>>>>>
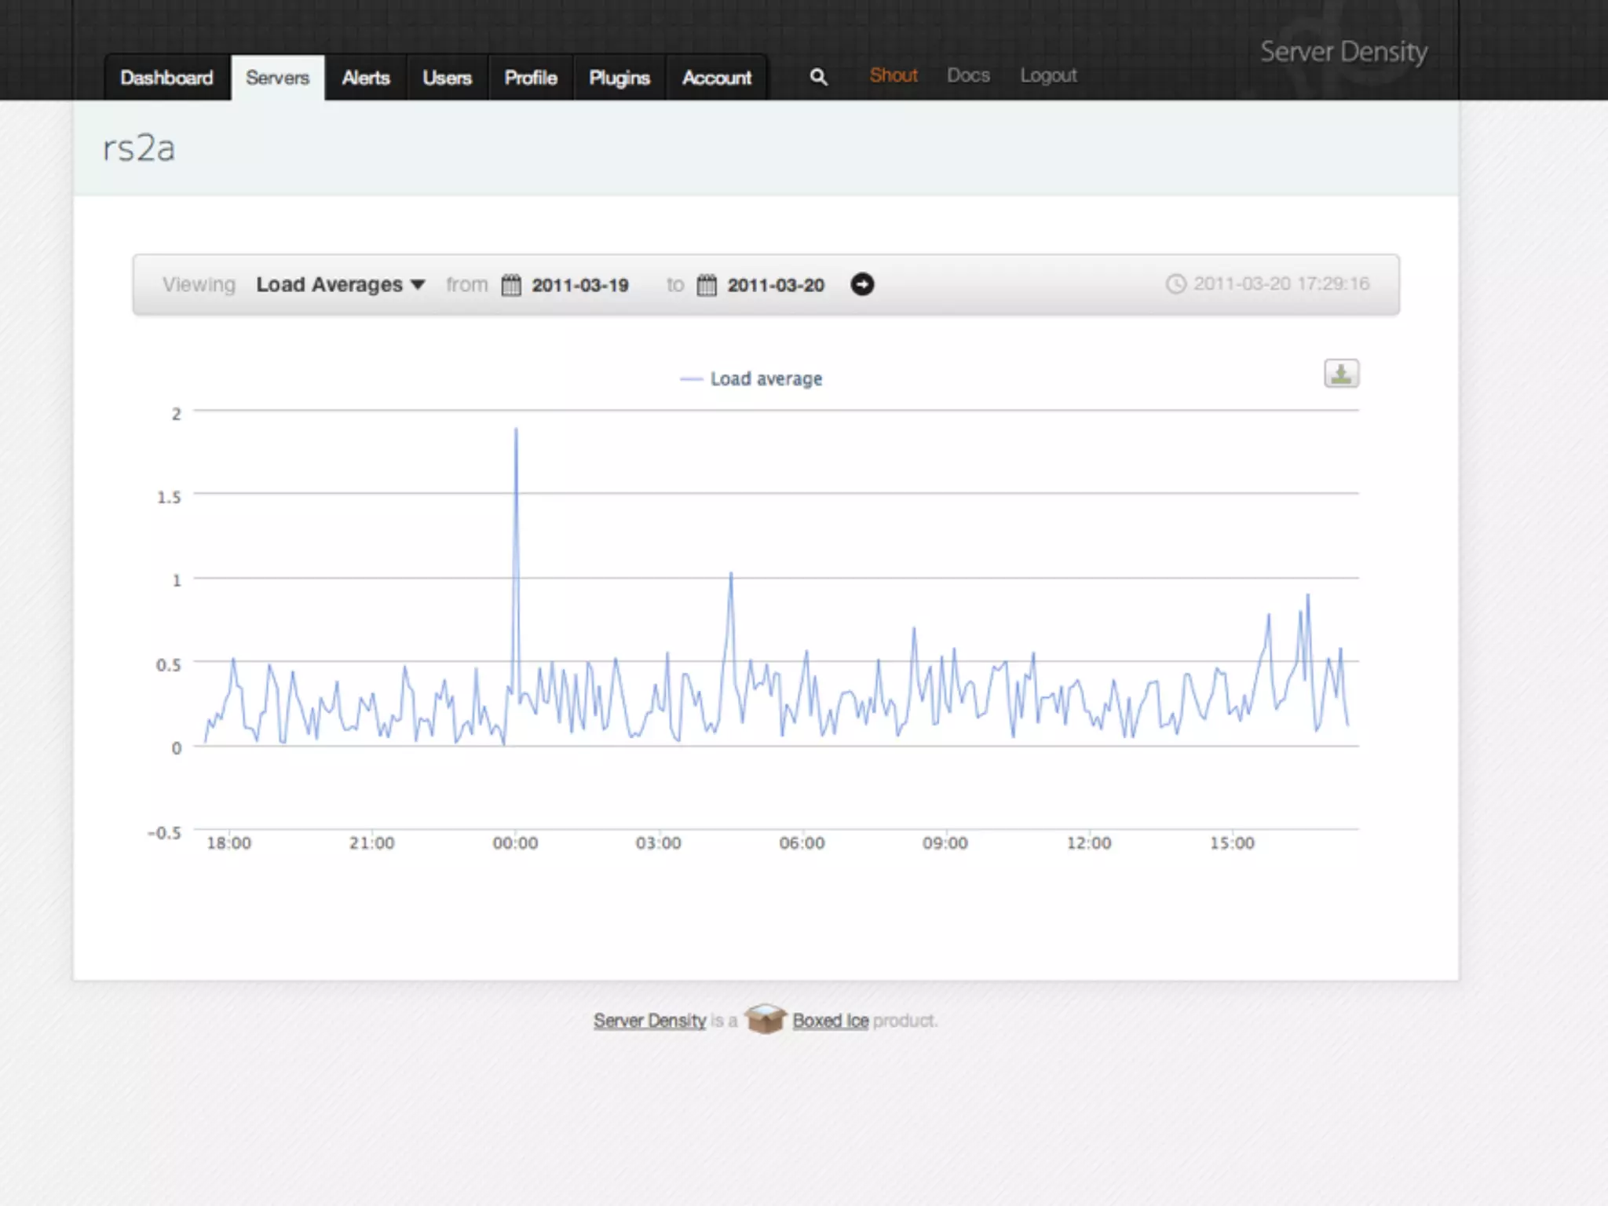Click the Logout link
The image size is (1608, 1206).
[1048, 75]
<<<<<
>>>>>
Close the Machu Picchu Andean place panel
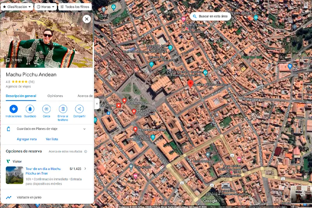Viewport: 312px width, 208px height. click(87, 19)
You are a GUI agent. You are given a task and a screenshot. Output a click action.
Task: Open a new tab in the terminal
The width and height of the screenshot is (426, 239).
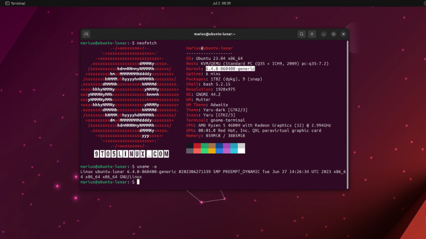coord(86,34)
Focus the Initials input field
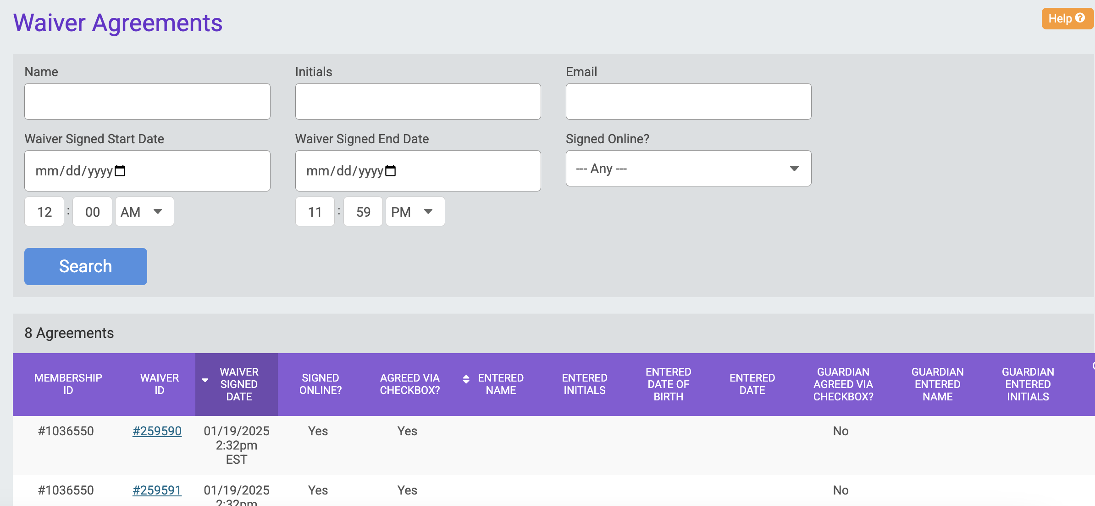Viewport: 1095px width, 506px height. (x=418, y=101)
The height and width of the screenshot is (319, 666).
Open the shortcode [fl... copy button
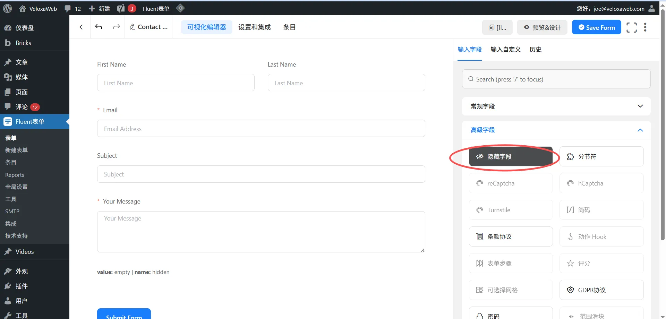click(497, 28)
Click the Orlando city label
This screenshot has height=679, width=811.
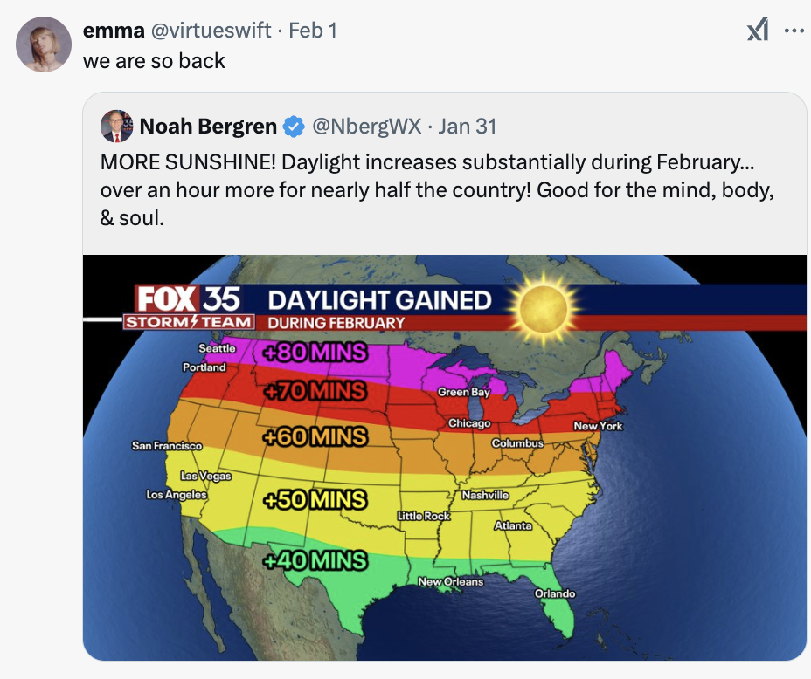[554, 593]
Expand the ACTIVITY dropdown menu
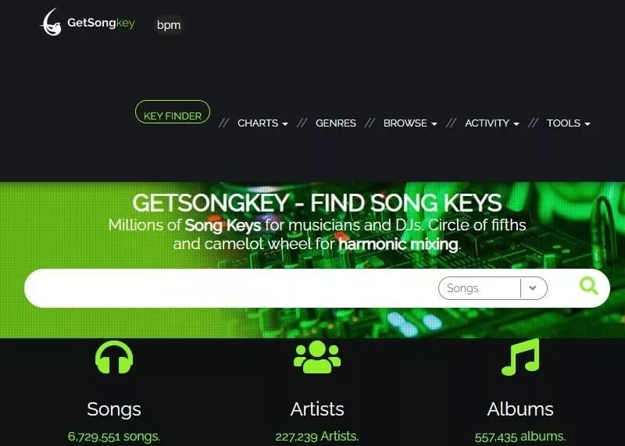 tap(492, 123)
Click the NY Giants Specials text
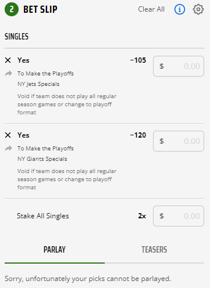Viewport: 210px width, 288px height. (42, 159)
<<<<<
Goal of the exercise — Rewrite the part that opens with the line containing "Close the Machu Picchu Andean place panel" and closes with the line containing "Viewport: 1095px width, 506px", replacing "Initials" with "Surname" and leaving everything else unchanged. Leave the pictures out of your answer.

Expected output —
Close the Machu Picchu Andean place panel
Viewport: 312px width, 208px height. click(87, 19)
You are a GUI agent. You are given a task and a screenshot. Output a click action.
Task: Open a new tab in the terminal
The width and height of the screenshot is (426, 239).
coord(86,34)
Focus the Surname input field
Viewport: 1095px width, 506px height. (x=418, y=101)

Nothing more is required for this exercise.